Here’s what I found on another great Jewish learning site ( One explanation is that it makes sure no one makes pronunciation errors that would change the entire meaning of the prayer:

If the word shema, שמע, would be read with an aleph—which sounds very similar to the ayin—the meaning of the word would change from “hear” to “maybe,” changing a firm declaration of belief into an expression of doubt.

In other words, the meaning would change from “Hear, O Israel, the Lord our God” to “Maybe, O Israel…”

Which is not what you are going for.

The article goes on:

Similarly, if the ד (dalet) of the word echad, אחד, would be mistaken for a ר (reish)—as the two look almost identical—then echad (“one”) would be read acher (“other”). This would make our belief in one God look like a belief in two gods.

Again, the scribes wanted two make certain no poor kid accidentally read “Maybe, O Israel, the Lord our God is other” on his bar mitzvah.

That would be bad.

There is yet another reason given for emphasizing these two letters. Together, these two letters together spell עד (eid), the Hebrew word for “witness.” When we recite the Shema, we attest to His primacy. This reflects the words of Isaiah 43:10:

 “You are my witnesses,” declares the Lord,
    “and my servant whom I have chosen,
that you may know and believe me
    and understand that I am he.
Before me no god was formed,
    nor shall there be any after me.

I’m in awe of the reverence the Jewish people have for the Torah.

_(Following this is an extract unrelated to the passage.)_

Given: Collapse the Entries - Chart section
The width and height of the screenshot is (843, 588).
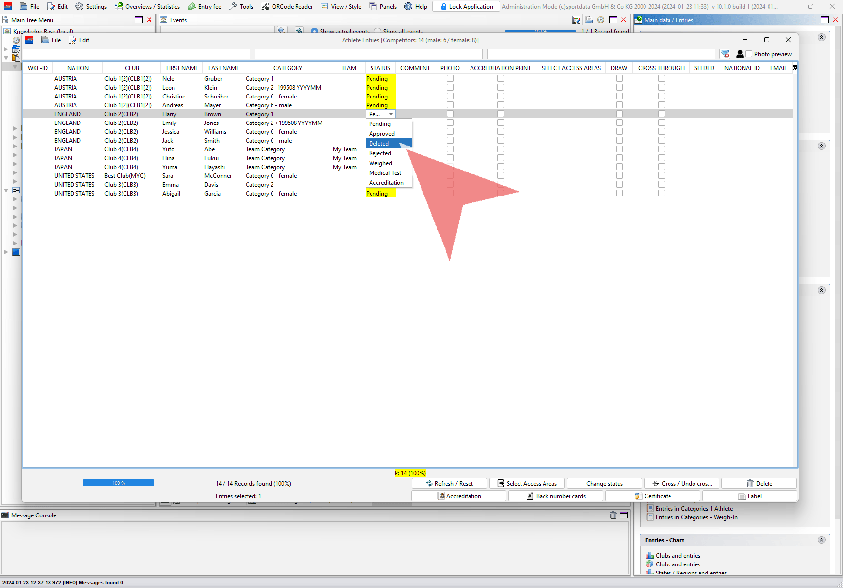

And beloved, as you continue this Bible Recap journey this year, the Lord is growing you in your reverence for His word. Stay with it!

Day 072: Taking God at His Word: The Mezuzah (Deuteronomy 5-7)

4 “Hear, O Israel: The Lord our God, the Lord is one. 5 You shall love the Lord your God with all your heart and with all your soul and with all your might. 6 And these words that I command you today shall be on your heart. 7 You shall teach them diligently to your children, and shall talk of them when you sit in your house, and when you walk by the way, and when you lie down, and when you rise. 8 You shall bind them as a sign on your hand, and they shall be as frontlets between your eyes. 9 You shall write them on the doorposts of your house and on your gates. (Deuteronomy 6:4-9)

When my mother in law came back from Israel, she brought me a mezuzah, the box Tara-Leigh was talking about today. I have it nailed to the doorpost of my office. When you go to Israel, you’ll see them on the doorpost of every building. Even in our hotel, there was one mounted at the entrance to every hotel room.

Mezuzahs differ widely in style, but most mezuzahs have the Hebrew characters shin, daleth, and yodh, or at least the shin (ש)These are the consonants in the name Shaddai, or God Almighty (Remember that character shin. In the next few months, Tara Leigh is going to talk about something regarding that character and the topography of the city of Jerusalem that will blow you away!!)

I saw this everywhere we went in Israel: religious Jews would touch the Shin of the mezuzah as they entered a building, then touch their fingers to their lips and speak a prayer of thanks.

You’ll also notice that it is mounted at an angle on the doorpost. I promise that this isn’t because I don’t know how to use a level. The tradition in Israel is to mount the mezuzah so the blessing will pour into the room. I’ve been told that a traditional gift for a Jewish couple who is expecting is a nursery mezuzah that they mount on the doorpost of their baby room.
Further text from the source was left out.